Energisch schrubbt Helmut Schmidt den Rasenmäher über das bereits kurz geschorene Gras. Er ist sauer. Ein Misstrauensvotum droht. Aber die FDP wird sich nicht trauen, ihm in den Rücken zu fallen, knurrt er Ehefrau Loki noch zu.

Dann fällt die Klappe und das Filmset in Hamburg-Bergedorf wird umgebaut, springt von Schmidts politischem Ende 1982 an den Karrierestart 1962, als sich der junge Politiker als Krisenmanager der Sturmflut einen Namen machte. Bernhard Schütz wird dann schwarze Haare haben.

Er ist Teil einer Riege renommierter Schauspieler, die in dem Dokumentarspiel "Lebensfragen" Eckpunkte der Biografie des Hamburgers illustrieren.

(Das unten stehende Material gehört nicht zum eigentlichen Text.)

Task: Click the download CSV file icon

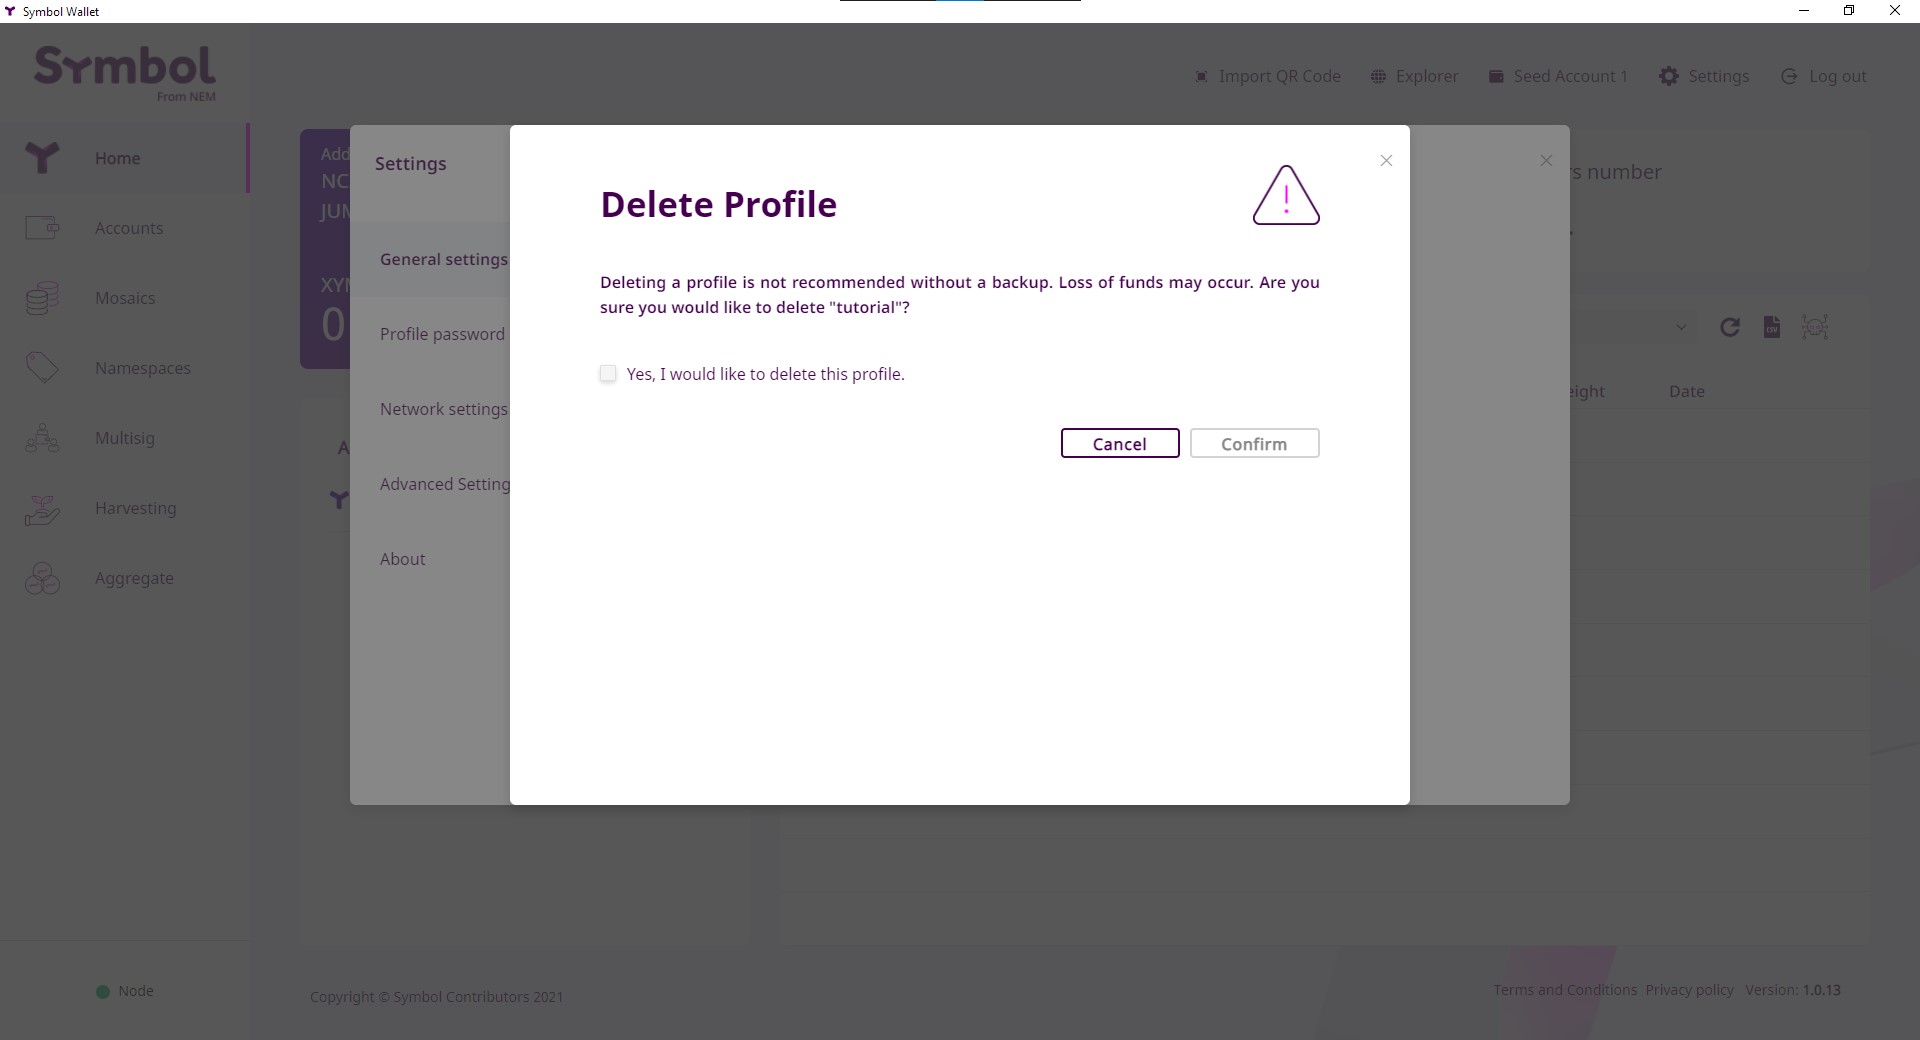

Helmut Schmidt - Lebensfragen
MO 23.12. Das Erste 21.45 Uhr
Aber so überzeugend die Schauspieler auch sind, an das Charisma des echten Helmut Schmidt reichen sie nicht heran. Am Ausstrahlungstag wird der Ex-Bundeskanzler 95 Jahre alt. Wer so alt ist, spricht völlig offen. So wie Helmut Schmidt in den Interviewpassagen, die den Hauptteil des ungewöhnlich intensiven Films einnehmen. Im Gespräch mit Giovanni di Lorenzo, dem "Zeit"-Kollegen, der nach zwei Büchern mit Interviews eine Art Chronist Schmidts ist, beantwortet dieser auch sehr private Fragen. Für den kühlen Kopfmenschen ist das ein Novum. So gesteht er etwa die Angst vor dem prügelnden Vater und dass er als Jugendlicher unbedingt in die Hitlerjugend wollte - aber nicht durfte.

Visuell unterstützt werden diese Erinnerungen von alten Privatfotos, die Produzentin Katharina Trebitsch nach vielen vertrauensbildenden Maßnahmen erstmals verwenden durfte. Deutlich wird noch einmal, wie eng die Geschichte von Helmut Schmidt mit der seiner Frau Loki verbunden ist, wie sehr sie auch Liebesgeschichte ist.

Sentimentalität wird man bei Schmidt aber nicht entdecken. Bei den morgendlichen Interviews habe er stets als erstes eine aktuelle Zeitung gefordert, sagt Trebitsch. Im Kopf sei der alte Mann noch immer "blitzblank".
Als Giovanni di Lorenzo zu Beginn des Films fragt, was das Wichtigste im Leben sei, sagt Schmidt, "seine Aufgaben zu erkennen." Und nach einem Zug an der Zigarette: "Und diese bestmöglich zu erfüllen." Wann, fragt man sich, macht dieser Mann eigentlich mal Feierabend? Hoffentlich noch lange nicht.

Frank I. Aures

Helmut Schmidt - Lebensfragen
MO 23.12. Das Erste 21.45 Uhr
Helmut Schmidts Image im Wandel der Zeiten

1962 Der Macher: Während der großen Sturmflut punktet Hamburgs Polizeisentator Schmidt als Krisenmanager.

1974 Der Kanzler: Für die
Nachfolge Willy Brandts kommt nur er infrage.

1977 Einsamer Entscheider: Die Bundesregierung lässt sich nicht erpressen! Die RAF ermordet den entführten Arbeitgeberpräsidenten Schleyer.

1982 Der Gefallene: Ein Misstrauensvotum stürzt Schmidt, weil Koalitionspartner FDP auch gegen ihn stimmt. Die Ära Helmut Kohl beginnt.

2000 Der weise alte Mann: Der Herausgeber der "Zeit" (seit 1983) äußert sich vermehrt zum Zeitgeschehen, ist unangreifbar moralisches Vorbild.